ASSIGNED TASK:
Search the data for "dimensions" and copy every matching line.

DATA TO PROCESS:
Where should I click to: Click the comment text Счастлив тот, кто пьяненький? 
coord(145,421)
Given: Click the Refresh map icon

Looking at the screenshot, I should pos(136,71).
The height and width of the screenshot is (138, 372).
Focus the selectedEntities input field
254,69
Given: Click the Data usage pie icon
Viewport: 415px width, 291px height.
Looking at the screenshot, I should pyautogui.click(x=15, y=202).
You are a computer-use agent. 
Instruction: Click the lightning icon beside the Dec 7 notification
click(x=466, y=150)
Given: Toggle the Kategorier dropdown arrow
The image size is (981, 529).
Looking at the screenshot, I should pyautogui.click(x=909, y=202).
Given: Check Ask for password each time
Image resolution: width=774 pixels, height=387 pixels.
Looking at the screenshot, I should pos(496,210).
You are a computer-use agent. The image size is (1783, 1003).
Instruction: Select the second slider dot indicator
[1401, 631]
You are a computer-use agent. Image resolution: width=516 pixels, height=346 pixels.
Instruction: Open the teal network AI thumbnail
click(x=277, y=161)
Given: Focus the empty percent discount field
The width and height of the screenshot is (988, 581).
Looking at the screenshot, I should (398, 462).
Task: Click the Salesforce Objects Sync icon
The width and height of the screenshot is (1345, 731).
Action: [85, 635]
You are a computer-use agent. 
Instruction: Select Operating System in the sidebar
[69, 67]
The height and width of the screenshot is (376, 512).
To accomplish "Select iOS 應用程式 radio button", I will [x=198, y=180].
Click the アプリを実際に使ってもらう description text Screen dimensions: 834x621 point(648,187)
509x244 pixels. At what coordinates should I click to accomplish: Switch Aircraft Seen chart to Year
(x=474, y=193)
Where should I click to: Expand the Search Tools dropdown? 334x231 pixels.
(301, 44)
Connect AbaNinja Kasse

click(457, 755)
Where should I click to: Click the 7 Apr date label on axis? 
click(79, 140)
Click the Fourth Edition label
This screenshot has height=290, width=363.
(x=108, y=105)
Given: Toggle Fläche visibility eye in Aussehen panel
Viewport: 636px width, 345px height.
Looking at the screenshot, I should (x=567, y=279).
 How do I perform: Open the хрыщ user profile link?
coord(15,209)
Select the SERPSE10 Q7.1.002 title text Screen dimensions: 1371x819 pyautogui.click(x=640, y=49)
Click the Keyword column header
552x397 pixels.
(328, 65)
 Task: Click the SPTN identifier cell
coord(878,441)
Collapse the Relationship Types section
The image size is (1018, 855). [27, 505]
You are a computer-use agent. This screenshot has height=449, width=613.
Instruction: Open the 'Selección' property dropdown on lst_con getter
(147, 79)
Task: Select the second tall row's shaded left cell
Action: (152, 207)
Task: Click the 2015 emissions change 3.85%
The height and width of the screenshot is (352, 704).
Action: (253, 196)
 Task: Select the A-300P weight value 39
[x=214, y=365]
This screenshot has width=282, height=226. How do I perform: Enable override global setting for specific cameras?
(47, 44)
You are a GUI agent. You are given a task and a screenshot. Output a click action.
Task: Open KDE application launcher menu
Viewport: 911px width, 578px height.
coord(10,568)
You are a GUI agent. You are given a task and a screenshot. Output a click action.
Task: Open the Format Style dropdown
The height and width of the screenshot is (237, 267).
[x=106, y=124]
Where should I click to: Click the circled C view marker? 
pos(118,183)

OUTPUT FOR THIS TASK:
Click the アプリを実際に使ってもらう description text Screen dimensions: 834x621 point(648,187)
Select the SERPSE10 Q7.1.002 title text Screen dimensions: 1371x819 pyautogui.click(x=640, y=49)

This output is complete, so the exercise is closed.